Edward Waldo Forbes (1873–1969) was an influential American art historian and Director of the Fogg Museum at Harvard University from 1909 to 1944. He was instrumental in founding the Center for Conservation and Technical Studies, pioneering art conservation practices, and building the Fogg's world-renowned teaching collection.
The Forbes Medal recognizes those whose work has significantly advanced the preservation of cultural heritage on both a national and international level. The Forbes Medal may be awarded to individuals outside the conservation profession who have made remarkable contributions to the field.
Criteria
- The recipient's work should have significantly advanced the field of conservation on a national or international scale.
- The work recognized should demonstrate a substantial and positive impact on the preservation of cultural heritage.
- The recipient should have a demonstrated commitment to fostering collaboration between conservators and relevant stakeholders, with evidence of strong leadership.
- The recipient will have demonstrated efforts to engage the public and broader community in understanding and supporting cultural heritage conservation.
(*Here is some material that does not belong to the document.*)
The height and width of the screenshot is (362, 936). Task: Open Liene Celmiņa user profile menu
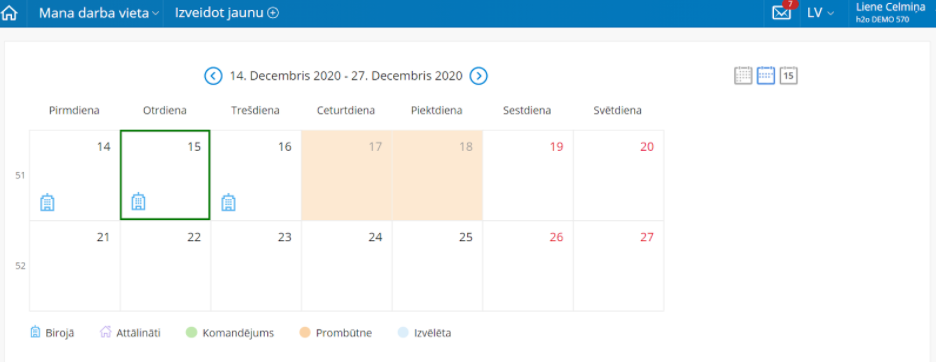click(890, 13)
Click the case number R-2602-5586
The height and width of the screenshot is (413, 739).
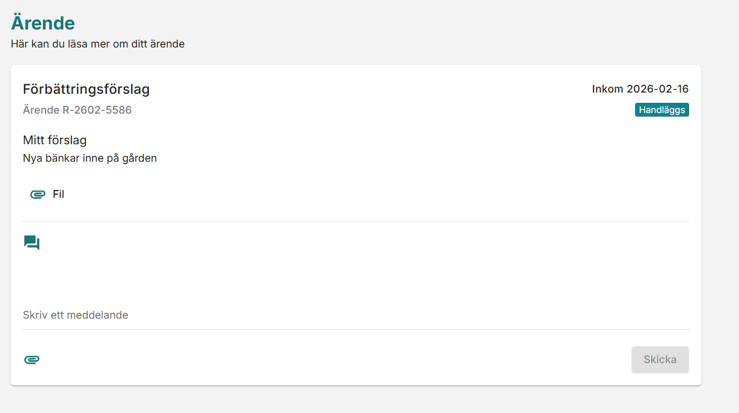(x=77, y=110)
Edward Waldo Forbes (1873-1969)
Edward Waldo Forbes was born July 16, 1873 on Naushon Island, southwest of Cape Cod. He was the son of William Hathaway Forbes, founder and first president of the American Bell Telephone Company, and Edith Emerson Forbes, daughter of poet and philosopher Ralph Waldo Emerson. Forbes studied at Milton Academy before entering Harvard University, where he received an A.B. in 1895. During his studies at Harvard, Forbes' interest in the fine arts was encouraged by Professor Charles Eliot Norton. In 1898, Forbes traveled to Europe and began an earnest study of art and art history, with a focus on Italian primitive paintings. During these travels he also began to acquire early Italian paintings. Forbes studied English Literature at Oxford University from 1900 to 1902.
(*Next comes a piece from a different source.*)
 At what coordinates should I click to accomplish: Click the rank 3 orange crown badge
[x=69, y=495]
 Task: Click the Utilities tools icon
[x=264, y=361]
Upon his return to Cambridge (Massachusetts) in 1902, Forbes formed the Harvard Riverside Associates, a group that purchased land between Harvard Yard and the Charles River which would later become part of Harvard's campus. Forbes continued to cultivate his interest in art and became a trustee of the Boston Museum of Fine Arts in 1903 and of the Fogg Museum in 1904. He also taught at the Middlesex School in Concord, Massachusetts for one term in 1904, but was obliged to leave the position due to poor health. In 1907, he married Margaret Laighton, an accomplished gardener and watercolorist. They were married until her death in 1966 and raised five children at Gerry's Landing, the Forbes' Cambridge home.
In 1907 Forbes taught his first course, on Florentine painting, at Harvard. He became Lecturer in Fine Arts in 1909, the year he became Director of the Fogg Museum. Forbes continued to teach throughout his years as Director and was named Martin A. Ryerson Lecturer in Fine Arts in 1935. He was most well-known for his "Egg and Plaster" course, entitled Methods and Processes of Italian Painting, in which students learned about artists' materials and techniques by painting frescoes and using egg yolks to bind tempera to panels.
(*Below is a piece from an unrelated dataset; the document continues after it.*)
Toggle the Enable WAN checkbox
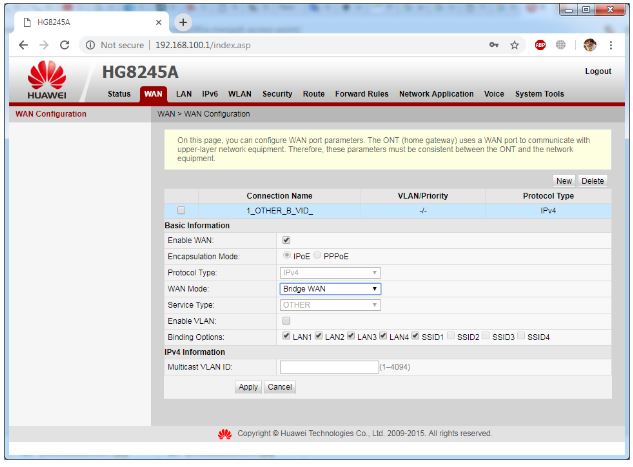Viewport: 633px width, 467px height. pyautogui.click(x=287, y=240)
Forbes assumed the directorship of the Fogg Museum in 1909, when its first director, Charles Herbert Moore, retired. At that time, the museum's annual income was minimal, its collections limited, and its architectural spaces not conducive to display and study. Forbes described the collections as being installed, "in galleries where you could not see, adjacent to a lecture hall in which you could not hear." He immediately began efforts to improve the physical spaces of the museum, to garner financial support for its operation and endowment, and to build and strengthen its collections. Forbes was tremendously successful in these endeavors; by the time he retired from the directorship in 1944 the Fogg collection had become extensive and world-renowned, the museum was in a new building (opened in 1927) vastly more suited to its purposes, and the museum's financial situation was decidedly more stable.
Forbes' accomplishments at the Fogg were inextricably connected to those of Paul J. Sachs, whom Forbes persuaded to join the Fogg Museum as Assistant Director in 1915. Under Forbes and Sachs' direction for almost thirty years, the Fogg Museum built a distinguished teaching collection, sponsored a range of archaeological expeditions, and trained curators and directors for many American museums. Both men retired in 1944.
The technical study of works of art was one of Forbes' most passionate interests. He founded the Center for Conservation and Technical Studies (now named the Straus Center for Conservation) at the Fogg in 1928; it was the first fine arts conservation treatment, research, and training facility in the United States. Forbes pioneered the use of x-rays to analyze the technique and authenticity of paintings, to detect repainting and to further study of attributions. He was also instrumental in the publication and success of Technical Studies in the Field of the Fine Arts, which was published from 1932 to 1942. In recognition of his accomplishments, Forbes was named the first honorary fellow of the Institute of Conservation on his 85th birthday, in 1958. At that time the Institute (now formally called the International Institute for Conservation of Historic and Artistic Works) also established an Edward Waldo Forbes prize in his honor.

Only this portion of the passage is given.